What you are asked to do | Please count the lines of the items below that contain the word "This", and reply with that number alone.

Provided data |
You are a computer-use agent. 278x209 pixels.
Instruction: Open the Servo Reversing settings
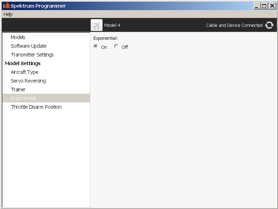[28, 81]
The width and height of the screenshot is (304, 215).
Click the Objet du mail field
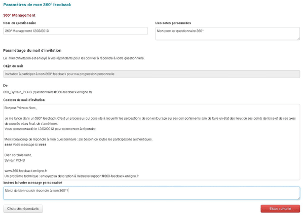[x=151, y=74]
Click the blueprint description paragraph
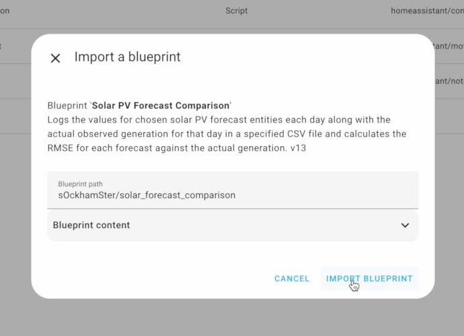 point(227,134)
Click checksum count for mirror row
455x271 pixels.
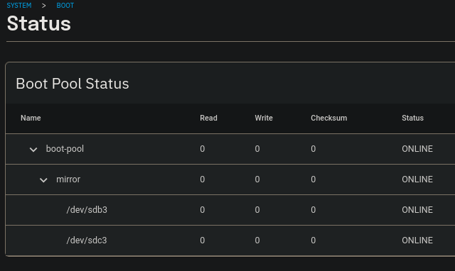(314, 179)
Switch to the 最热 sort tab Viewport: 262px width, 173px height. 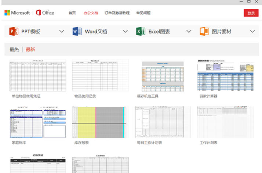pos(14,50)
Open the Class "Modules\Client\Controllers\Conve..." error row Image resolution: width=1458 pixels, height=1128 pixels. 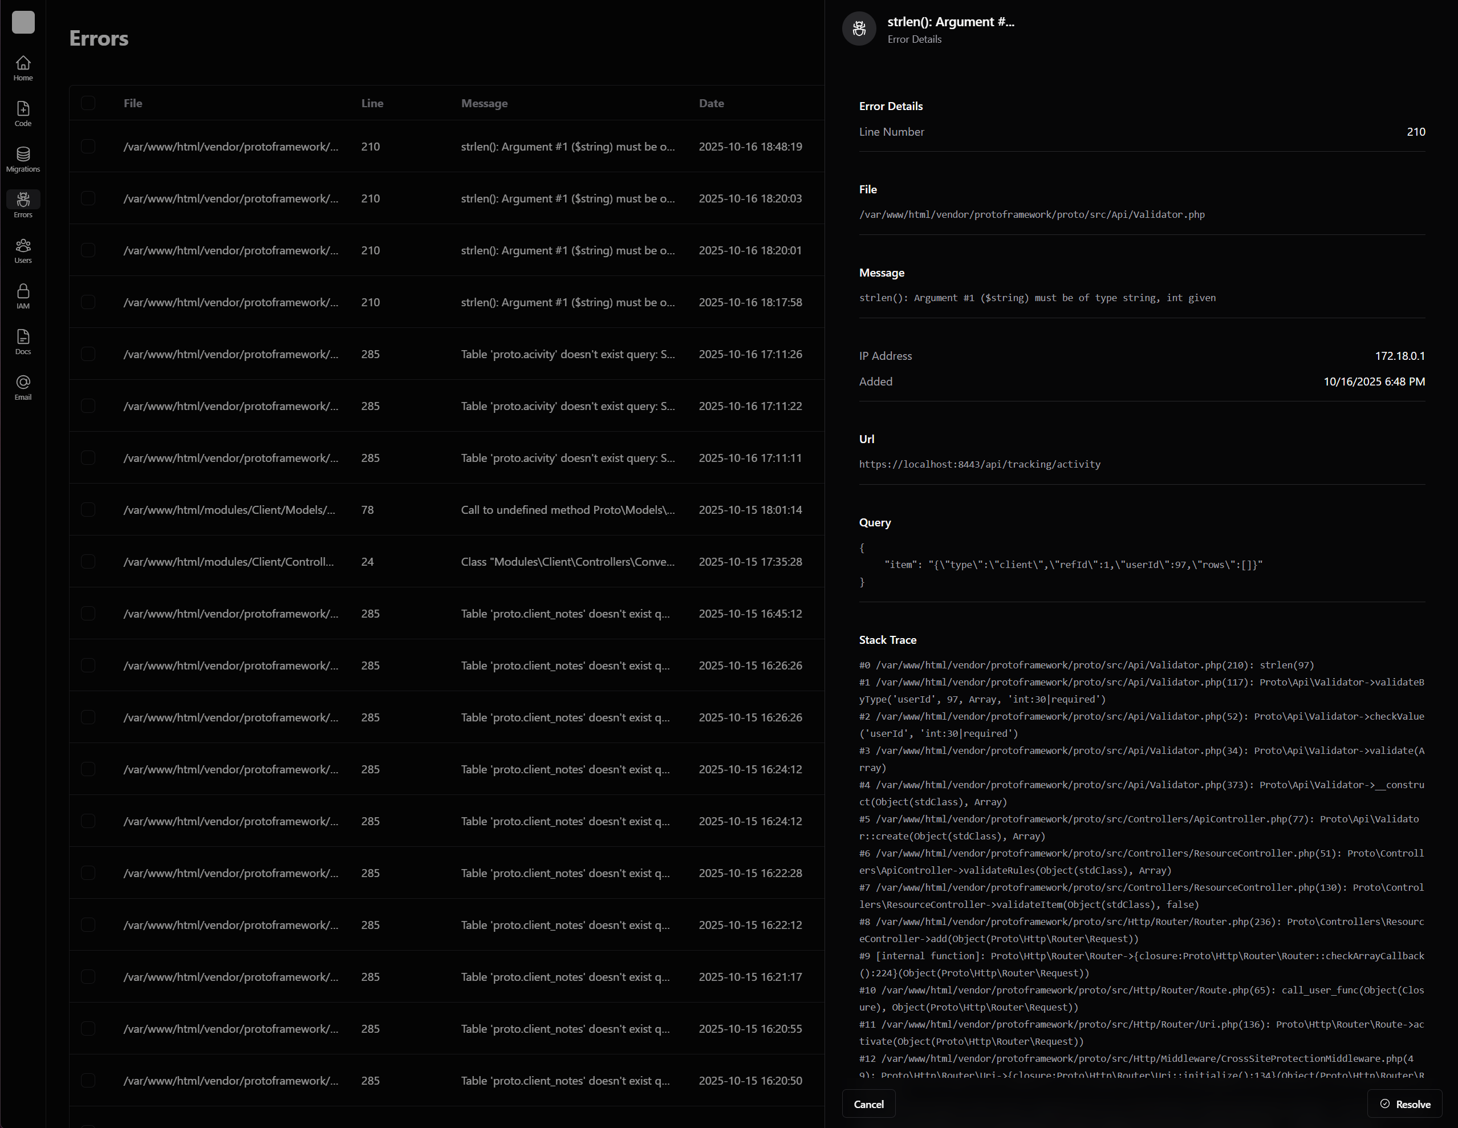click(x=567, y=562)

--

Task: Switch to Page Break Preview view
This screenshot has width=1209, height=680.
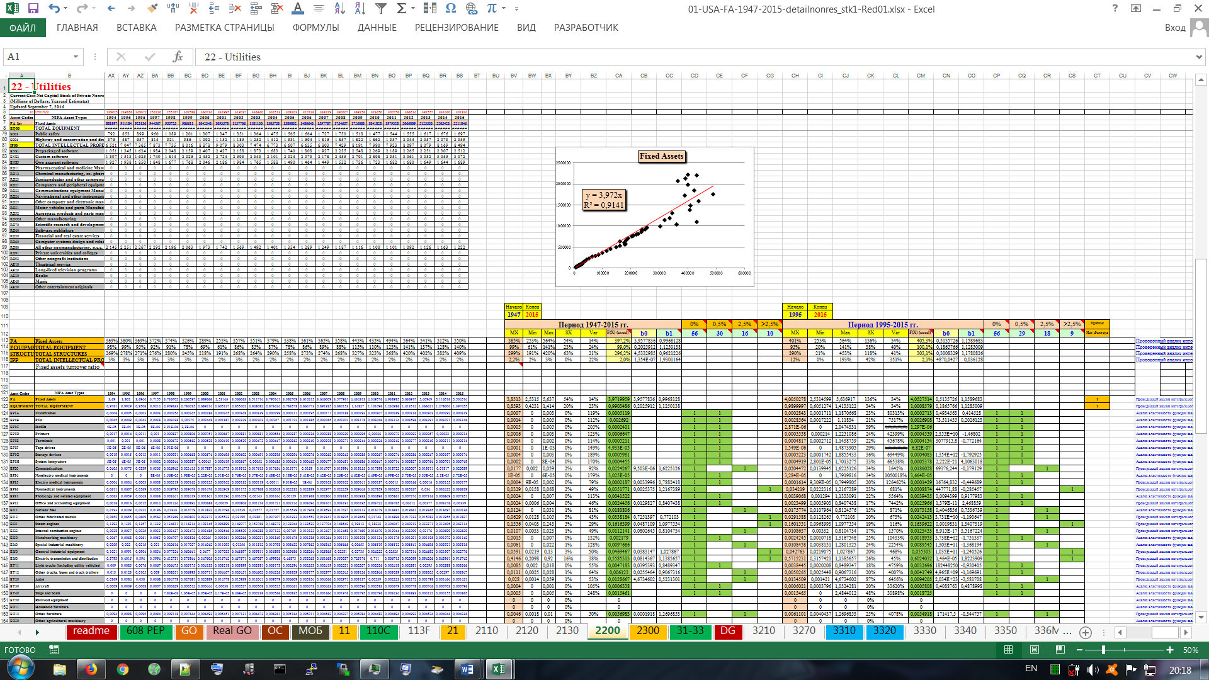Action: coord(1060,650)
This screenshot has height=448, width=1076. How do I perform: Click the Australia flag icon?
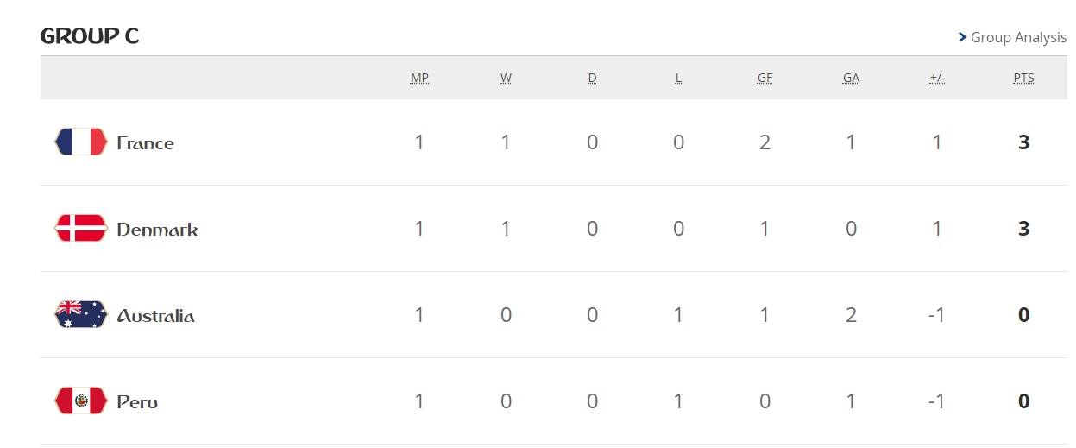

Correct answer | 2